TASKS →
[1] Update everything from "The only way" down to "Council) in 1998." in the e-discovery interview article, writing "electronic discovery" wherever "e-discovery" appears.
[2] Continue the e-discovery interview article after its last sentence.
-- Begin SUPPLIED PASSAGE --
Understanding Electronically Stored Info

Seattle Deputy CISO Pens New Book on Hot Tech Topic

How can organizations improve their e-discovery efforts? According to David Matthews, deputy CISO for the City of Seattle, it comes down to building up the necessary skills.

Matthews, who recently published the book Electronically Stored Information: The Complete Guide to Management, Understanding, Acquisition, Storage, Search, and Retrieval, says one of the best allies for organizations in building up their e-discovery efforts it to include the information security office. "This is basically what we do," he says in an interview with Information Security Media Group's Tom Field [transcript below].

"Information security is based on confidentiality, integrity and accessibility," he says. "All those things really apply when you're talking about how to acquire data in a secure way and preserve it."

It's also important for organizations to include forensics capabilities into their e-discovery repertoire, along with having a team member with a good understanding of legal matters.

Matthews is seeing more paralegal programs including courses on computer forensics, so that paralegals "understand the acquisition of data, how data is created, where to find it and how to get it."

The only way to understand electronic evidence and electronically stored information is to "dig in and learn this stuff," Matthews explains. "[It's by] understanding better where the data lives, how it's created, how it's stored, how it can be acquired safely and how it can be managed."

In an exclusive interview in advance of his book's publication, Matthews discusses:

  • Where organizations are missing the boat on ESI and e-discovery;
  • Necessary tools and skill sets for successful e-discovery teams;
  • Advice for organizations looking to improve how they handle ESI.

Matthews is currently the Deputy Chief Information Security Officer for the City of Seattle. He has worked in the Information Technology field since 1992. He began working for the City of Seattle as the Technology Manager for the Legislative Department (City Council) in 1998.

He is the winner of the West Region Information Security Executive of the Year award for 2008, and has presented at many conferences and organizations, including RSA, InfoSec World, and to the US Attorney's Office, REI and Starbucks.

Electronically Stored Information Guide

TOM FIELD: Tell us about this new book please? You've got so many themes there just on the cover alone. What are the key elements of this?

DAVID MATTHEWS: I really started thinking about this idea quite a while back when I was working with our law department here at the City of Seattle and recognized the fact that law department, the management in the city and other folks who work in IT and just anybody who basically lives in this world these days is dealing with electronically stored information all day long, every day, and more and more so as our lives become more and more intertwined with the electronic world. I started talking to people and I started doing presentations specifically to attorneys but then going more to other groups about electronically stored information and what it means, and where it is, and how you can locate it, how you can understand it, and how you can manage it.

It became a seminar and a webinar that I had done several times and was asked to write a book about it. That's kind of the theme of the book, to really help people understand, and I tried to write it in a way that anybody could understand it and really have some fun with it. I wrote it as stories and metaphors and really tried to make it easy to understand for anyone, because I really do think we're all sort of inundated with this tsunami of data that we create as we walk around and many of us don't realize what kind of an effect that can have on us, both legally and just in our history and in our reputation in so many ways. That was the intent of the book, and I really hope it gives everybody who reads it a much better understanding of the data we all swim around in these days.

FIELD: You've tried to make it accessible to multiple audiences. Who would you say are your primary audiences?
-- End SUPPLIED PASSAGE --
-- Begin PROVIDED INFORMATION --
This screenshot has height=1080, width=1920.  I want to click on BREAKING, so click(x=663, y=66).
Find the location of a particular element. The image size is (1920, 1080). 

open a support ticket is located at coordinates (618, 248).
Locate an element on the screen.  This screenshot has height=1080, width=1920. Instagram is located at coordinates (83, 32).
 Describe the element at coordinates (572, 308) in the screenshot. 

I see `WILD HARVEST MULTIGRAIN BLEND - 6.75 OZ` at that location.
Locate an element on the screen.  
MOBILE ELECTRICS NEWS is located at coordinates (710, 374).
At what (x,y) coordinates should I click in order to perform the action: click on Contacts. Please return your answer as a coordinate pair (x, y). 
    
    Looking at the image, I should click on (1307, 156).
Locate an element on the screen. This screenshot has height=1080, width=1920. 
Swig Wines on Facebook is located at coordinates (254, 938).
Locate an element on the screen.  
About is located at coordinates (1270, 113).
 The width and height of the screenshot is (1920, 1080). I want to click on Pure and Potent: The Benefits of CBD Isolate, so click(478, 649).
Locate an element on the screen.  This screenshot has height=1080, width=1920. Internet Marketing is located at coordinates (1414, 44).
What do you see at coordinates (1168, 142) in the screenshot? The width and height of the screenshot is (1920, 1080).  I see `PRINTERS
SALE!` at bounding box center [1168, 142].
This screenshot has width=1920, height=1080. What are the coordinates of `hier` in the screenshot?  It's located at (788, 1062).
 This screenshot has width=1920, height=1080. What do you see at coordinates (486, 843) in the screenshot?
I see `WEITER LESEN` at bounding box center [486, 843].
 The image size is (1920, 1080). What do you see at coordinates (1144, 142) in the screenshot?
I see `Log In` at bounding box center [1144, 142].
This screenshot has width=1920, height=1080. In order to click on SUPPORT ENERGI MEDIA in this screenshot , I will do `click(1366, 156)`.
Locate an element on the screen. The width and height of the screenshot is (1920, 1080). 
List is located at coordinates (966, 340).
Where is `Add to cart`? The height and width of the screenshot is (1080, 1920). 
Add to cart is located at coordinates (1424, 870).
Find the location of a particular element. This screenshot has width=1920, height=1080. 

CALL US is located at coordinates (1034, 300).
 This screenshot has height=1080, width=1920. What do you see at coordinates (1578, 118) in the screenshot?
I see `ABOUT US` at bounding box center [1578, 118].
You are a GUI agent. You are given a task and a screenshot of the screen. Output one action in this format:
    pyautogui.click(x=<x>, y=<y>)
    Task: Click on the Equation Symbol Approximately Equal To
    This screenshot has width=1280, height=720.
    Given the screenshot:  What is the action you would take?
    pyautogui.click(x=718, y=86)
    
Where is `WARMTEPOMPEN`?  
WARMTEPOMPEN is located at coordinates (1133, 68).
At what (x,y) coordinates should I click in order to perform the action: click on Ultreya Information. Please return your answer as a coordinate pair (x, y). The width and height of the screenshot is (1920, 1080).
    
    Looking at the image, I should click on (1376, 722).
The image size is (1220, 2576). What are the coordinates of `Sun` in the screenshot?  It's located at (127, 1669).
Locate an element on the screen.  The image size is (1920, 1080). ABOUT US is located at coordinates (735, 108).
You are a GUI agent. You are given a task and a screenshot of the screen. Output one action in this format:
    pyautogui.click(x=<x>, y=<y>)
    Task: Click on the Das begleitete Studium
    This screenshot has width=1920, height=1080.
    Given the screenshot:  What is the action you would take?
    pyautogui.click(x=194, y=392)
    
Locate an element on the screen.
-- End PROVIDED INFORMATION --
ANSWERS TO EACH TASK →
[1]
The only way to understand electronic evidence and electronically stored information is to "dig in and learn this stuff," Matthews explains. "[It's by] understanding better where the data lives, how it's created, how it's stored, how it can be acquired safely and how it can be managed."

In an exclusive interview in advance of his book's publication, Matthews discusses:

  • Where organizations are missing the boat on ESI and electronic discovery;
  • Necessary tools and skill sets for successful electronic discovery teams;
  • Advice for organizations looking to improve how they handle ESI.

Matthews is currently the Deputy Chief Information Security Officer for the City of Seattle. He has worked in the Information Technology field since 1992. He began working for the City of Seattle as the Technology Manager for the Legislative Department (City Council) in 1998.

[2]
MATTHEWS: It started out as something for management and legal organizations, and I think those would be well served by it. I've also had several colleges contact me about using it as a textbook for people who are getting into either paralegal fields or information technology or computer forensics fields, just to better understand how they could assist their organizations as they move out into the workforce to work with electronically stored information and electronic discovery, which is a big issue now with any kind of litigation or any kind of legal issues.

I do spend a fairly large chapter there just talking about how the law has changed and case laws have changed to recognize electronically stored information now and how important that has become in the legal world. It's changing quickly. It's difficult for the legal world to get a handle on it because it's a different way of looking at evidence, but it's becoming very important in the courts. So I spend a lot of time talking about how the rules have changed and how the courts are now looking at electronic evidence.

E-Discovery: Missed Opportunities

FIELD: You spend a lot of time talking with different organizations. Where do you see them most missing the boat on ESI and e-discovery?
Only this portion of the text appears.